Ötzi's Y-DNA haplogroup: G2a4

A few days ago a commenter at Dienekes' posted that this information had been revealed by "Dr. Eduard Egarter-Vigl, Head of Conservation and Assistant to research projects of the Archaeological Museum in Bozen [. . .] in a documentary [Ötzi, ein Archäologie-Krimi] broadcast by 3sat on 10th august 2011." Now someone has uploaded the relevant clip:
Subtitles: "Since six months, the full decoding of the genome of the Iceman is done. [. . .] Certain genes that are relevant to the origin, Y-chromosome, for example, can be examined well. [. . .] And the haplogroup to which the Iceman belonged is the haplogroup G2a4. [. . .] And this group is known, that it is now very rare in Europe.

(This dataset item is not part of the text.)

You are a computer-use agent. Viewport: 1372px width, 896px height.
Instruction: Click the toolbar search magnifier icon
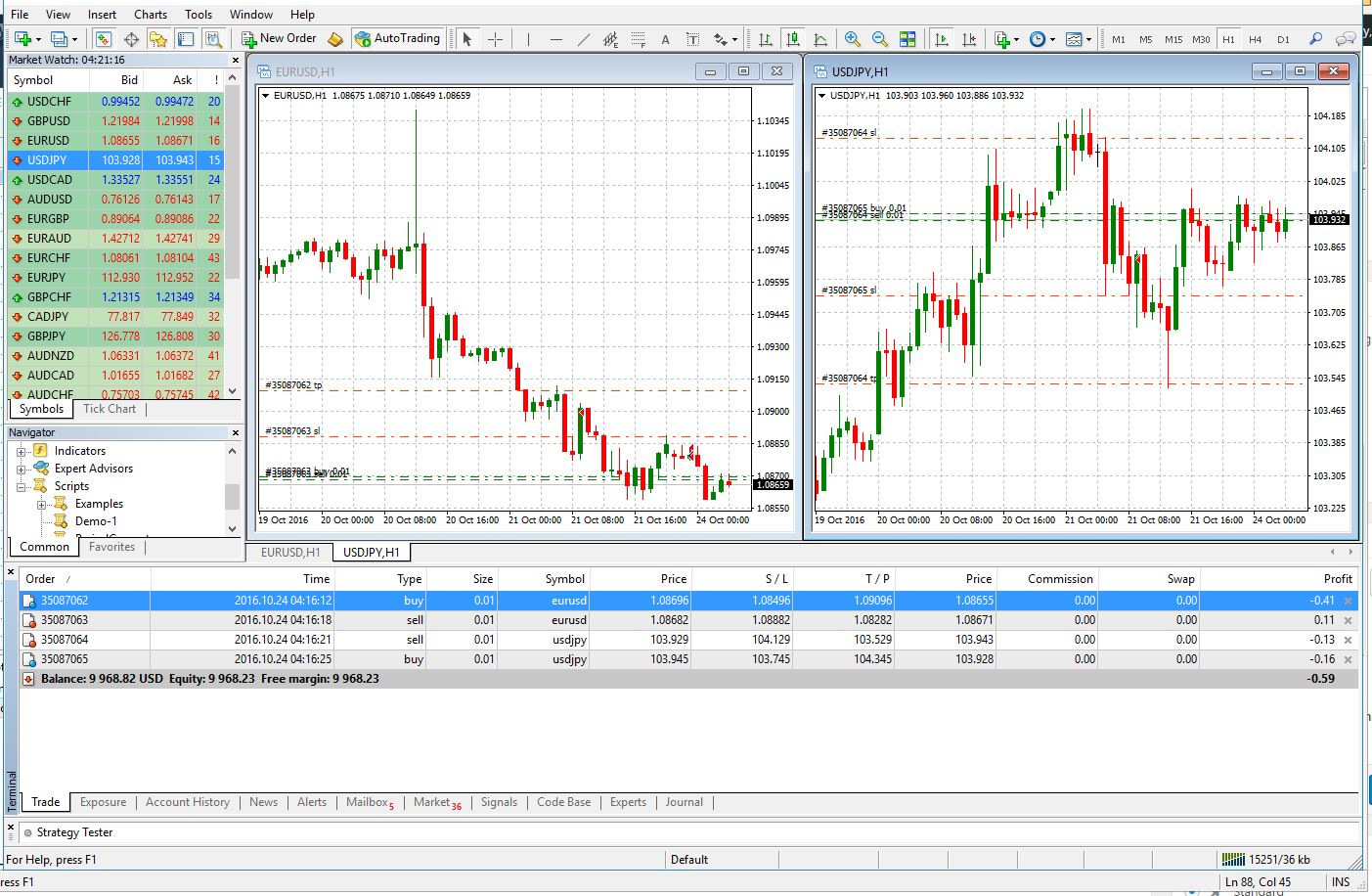[1316, 39]
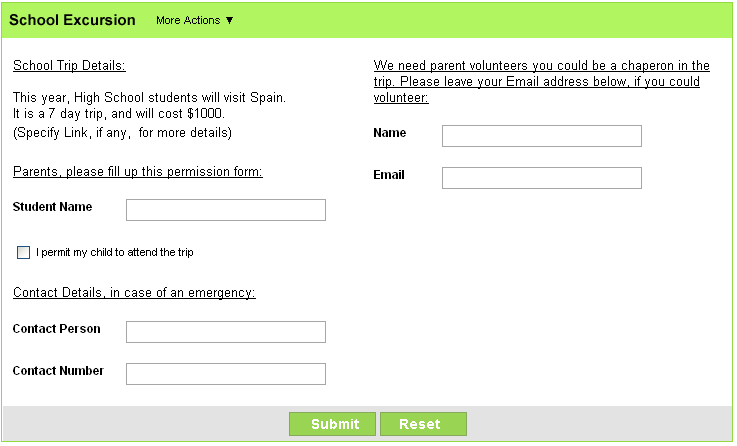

Interestingly, it is still in Sardinia. Sardinia is as an island a so-called micro-isolate where the poulation has hardly changed and so has developed genetically fairly constant. But there is this haplogroup in Eurasian regions, ie those from which we know that Europe was actually populated."

Sample size equals one, but the presence of G2a and absence of R1b is consistent with previous ancient DNA findings for Neolithic western and central Europe.

2 comments:

Eusebius said...

I knew it! I knew Ötzi was Mediterranean!

Anonymous said...

Na, how cone you haven't posted the caucasian study?